===== EXCERPT

Sitting in a gynecologist's office with her mum by her side, a 16-year-old Peta Powell was told she had the human papillomavirus (HPV).
"I don't understand, what is that?" she asked.
The gynecologist looked at her awkwardly. "It's a sexually transmitted disease," was the reply.
Peta was stunned. "But I haven't had sex?" she said.
"Well you must have, because that's the only way it can be passed," she was told.
Watch: HPV explained. Post continues after video.
It was in that instant, sitting in an uncomfortable doctor's chair, that a flood of memories that Peta had kept suppressed for years in a little box in the back of her brain came rushing back.
He must have given it to her.
"That was the first time I sat there and thought about the nightmares I had been having for two-three years and I realised they weren't just nightmares," Peta, now 40, told Mamamia.

==========

WORK ITEM> Continue the article about Peta Powell's HPV diagnosis, starting after its last sentence.

===== DATASET EXTRACT

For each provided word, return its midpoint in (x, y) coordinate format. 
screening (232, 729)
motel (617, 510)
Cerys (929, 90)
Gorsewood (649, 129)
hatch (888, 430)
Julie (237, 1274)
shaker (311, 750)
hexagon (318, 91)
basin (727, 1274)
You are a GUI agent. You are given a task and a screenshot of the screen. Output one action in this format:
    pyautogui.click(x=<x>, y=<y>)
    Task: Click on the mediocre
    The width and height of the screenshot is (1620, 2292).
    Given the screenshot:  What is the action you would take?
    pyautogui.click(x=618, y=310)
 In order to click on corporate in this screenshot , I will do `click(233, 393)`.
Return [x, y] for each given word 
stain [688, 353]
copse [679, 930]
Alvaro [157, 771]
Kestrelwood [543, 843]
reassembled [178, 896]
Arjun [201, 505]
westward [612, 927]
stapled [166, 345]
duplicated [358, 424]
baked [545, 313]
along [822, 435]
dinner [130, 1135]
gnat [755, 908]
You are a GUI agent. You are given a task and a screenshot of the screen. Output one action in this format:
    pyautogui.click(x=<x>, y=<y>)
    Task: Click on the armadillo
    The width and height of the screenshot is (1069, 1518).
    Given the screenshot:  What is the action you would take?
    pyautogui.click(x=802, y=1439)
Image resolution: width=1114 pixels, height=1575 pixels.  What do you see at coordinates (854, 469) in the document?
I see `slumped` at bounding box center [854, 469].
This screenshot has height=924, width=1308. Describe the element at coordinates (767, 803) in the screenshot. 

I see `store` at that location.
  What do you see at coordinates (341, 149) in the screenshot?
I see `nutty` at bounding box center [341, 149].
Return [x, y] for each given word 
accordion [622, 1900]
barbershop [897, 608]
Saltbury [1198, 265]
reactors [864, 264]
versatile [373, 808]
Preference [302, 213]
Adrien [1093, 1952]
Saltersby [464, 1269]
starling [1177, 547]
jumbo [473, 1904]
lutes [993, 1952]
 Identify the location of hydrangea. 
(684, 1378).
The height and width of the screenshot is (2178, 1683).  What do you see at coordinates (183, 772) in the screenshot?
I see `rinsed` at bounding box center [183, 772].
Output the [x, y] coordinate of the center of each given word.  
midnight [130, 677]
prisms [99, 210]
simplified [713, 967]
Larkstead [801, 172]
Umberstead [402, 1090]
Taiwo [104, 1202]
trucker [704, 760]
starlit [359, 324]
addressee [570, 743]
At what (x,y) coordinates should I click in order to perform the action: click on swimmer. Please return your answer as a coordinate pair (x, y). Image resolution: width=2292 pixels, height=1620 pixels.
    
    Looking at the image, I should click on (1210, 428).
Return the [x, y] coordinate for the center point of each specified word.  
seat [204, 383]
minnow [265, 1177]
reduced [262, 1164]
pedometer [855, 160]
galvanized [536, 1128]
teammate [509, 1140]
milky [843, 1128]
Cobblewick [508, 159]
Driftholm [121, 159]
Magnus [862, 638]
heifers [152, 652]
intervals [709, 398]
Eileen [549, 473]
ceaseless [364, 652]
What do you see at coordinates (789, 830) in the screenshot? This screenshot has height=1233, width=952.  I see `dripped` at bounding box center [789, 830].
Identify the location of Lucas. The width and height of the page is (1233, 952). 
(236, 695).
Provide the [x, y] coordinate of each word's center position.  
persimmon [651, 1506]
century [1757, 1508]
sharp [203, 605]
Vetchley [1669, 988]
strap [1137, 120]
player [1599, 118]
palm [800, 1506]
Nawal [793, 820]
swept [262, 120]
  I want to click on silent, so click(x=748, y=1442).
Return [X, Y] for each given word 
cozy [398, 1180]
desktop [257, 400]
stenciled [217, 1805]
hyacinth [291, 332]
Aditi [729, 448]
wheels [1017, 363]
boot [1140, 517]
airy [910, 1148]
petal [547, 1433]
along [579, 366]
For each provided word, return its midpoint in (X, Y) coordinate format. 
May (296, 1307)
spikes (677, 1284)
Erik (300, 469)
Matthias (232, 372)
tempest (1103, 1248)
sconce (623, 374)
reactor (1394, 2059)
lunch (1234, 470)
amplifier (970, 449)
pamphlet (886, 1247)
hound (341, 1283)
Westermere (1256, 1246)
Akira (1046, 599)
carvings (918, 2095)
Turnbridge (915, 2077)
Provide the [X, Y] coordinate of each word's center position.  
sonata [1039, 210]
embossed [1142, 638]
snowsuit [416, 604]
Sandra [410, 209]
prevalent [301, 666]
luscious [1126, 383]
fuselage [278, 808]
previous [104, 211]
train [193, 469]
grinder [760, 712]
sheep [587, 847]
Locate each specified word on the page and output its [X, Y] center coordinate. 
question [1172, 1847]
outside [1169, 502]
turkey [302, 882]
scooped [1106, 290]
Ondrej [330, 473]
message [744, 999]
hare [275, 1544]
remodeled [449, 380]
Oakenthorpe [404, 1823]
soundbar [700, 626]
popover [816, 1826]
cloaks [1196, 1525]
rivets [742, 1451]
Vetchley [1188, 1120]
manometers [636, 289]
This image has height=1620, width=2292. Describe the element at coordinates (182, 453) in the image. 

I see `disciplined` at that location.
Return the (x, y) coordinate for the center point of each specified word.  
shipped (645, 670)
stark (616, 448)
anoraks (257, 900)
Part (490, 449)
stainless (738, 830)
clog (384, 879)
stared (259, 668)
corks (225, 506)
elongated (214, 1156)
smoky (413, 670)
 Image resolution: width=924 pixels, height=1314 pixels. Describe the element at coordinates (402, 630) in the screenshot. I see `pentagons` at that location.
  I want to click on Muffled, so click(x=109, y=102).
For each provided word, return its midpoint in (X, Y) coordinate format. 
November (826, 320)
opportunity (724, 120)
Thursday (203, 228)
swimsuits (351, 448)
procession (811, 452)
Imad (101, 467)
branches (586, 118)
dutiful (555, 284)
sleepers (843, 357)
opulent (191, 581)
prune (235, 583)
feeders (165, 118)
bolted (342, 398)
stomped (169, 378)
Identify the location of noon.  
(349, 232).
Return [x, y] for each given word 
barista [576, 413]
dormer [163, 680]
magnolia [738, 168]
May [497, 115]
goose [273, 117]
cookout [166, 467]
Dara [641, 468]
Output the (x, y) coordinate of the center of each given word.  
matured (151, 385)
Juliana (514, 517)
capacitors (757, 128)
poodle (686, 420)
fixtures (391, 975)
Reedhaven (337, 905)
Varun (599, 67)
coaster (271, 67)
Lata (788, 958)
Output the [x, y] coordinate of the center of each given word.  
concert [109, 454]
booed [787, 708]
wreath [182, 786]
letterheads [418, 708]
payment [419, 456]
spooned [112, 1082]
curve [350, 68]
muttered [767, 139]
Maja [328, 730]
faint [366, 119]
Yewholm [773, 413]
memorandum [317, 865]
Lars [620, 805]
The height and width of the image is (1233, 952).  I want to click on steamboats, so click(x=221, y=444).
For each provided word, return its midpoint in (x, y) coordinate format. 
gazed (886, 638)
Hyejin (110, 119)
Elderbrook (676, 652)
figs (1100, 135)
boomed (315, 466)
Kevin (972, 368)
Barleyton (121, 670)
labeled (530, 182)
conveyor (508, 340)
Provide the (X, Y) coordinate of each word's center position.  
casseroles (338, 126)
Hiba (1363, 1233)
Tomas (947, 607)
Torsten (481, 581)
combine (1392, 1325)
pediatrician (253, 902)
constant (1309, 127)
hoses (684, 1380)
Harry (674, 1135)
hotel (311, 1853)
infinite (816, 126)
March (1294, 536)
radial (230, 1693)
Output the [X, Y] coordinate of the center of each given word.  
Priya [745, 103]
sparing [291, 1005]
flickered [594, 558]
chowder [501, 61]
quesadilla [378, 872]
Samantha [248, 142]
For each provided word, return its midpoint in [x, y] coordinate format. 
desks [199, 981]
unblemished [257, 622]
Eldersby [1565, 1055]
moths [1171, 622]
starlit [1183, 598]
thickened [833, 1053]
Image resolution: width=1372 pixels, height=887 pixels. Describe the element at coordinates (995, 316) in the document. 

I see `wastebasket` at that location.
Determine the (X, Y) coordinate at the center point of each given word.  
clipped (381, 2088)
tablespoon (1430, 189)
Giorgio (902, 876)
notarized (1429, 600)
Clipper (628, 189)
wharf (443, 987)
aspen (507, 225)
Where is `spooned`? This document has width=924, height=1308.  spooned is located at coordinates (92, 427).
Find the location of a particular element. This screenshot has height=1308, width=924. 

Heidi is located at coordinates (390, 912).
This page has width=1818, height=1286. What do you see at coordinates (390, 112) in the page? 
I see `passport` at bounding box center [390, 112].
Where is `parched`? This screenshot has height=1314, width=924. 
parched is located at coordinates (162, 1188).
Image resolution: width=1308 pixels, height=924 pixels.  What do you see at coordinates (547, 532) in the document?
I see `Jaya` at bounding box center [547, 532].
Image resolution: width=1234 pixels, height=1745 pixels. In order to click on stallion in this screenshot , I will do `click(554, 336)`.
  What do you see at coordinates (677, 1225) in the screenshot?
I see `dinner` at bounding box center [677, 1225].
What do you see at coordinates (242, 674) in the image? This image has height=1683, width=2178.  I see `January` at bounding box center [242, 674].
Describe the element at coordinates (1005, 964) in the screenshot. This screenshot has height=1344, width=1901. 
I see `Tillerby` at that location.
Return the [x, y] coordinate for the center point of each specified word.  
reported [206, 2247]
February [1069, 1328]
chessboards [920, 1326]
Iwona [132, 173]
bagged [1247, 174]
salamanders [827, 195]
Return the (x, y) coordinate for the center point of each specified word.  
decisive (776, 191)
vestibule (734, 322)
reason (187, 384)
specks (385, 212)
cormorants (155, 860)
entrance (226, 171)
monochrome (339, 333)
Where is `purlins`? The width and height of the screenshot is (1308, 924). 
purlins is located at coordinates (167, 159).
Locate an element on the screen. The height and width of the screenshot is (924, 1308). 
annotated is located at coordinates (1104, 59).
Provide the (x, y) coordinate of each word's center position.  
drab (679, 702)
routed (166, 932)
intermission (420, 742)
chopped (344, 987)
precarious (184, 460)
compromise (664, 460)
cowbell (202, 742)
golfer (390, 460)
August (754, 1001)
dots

==========

EXERCISE RESPONSE>
From the age of five, Peta was allegedly sexually abused by a male relative. Her brain had suppressed the memories so much that when her brother and two cousins took the same man to court, she was unable to testify beside them.
"I got interviewed by the police, but I couldn't remember my childhood. Like I had just locked it," she explained. "It was after that consult that it all started coming out. The brain is such a powerful thing. My brain had literally blocked it all out."
By the time Peta was ready to put her alleged abuser on the stand in 2010, he'd already been sentenced to six years for crimes against her family members. He was released after three.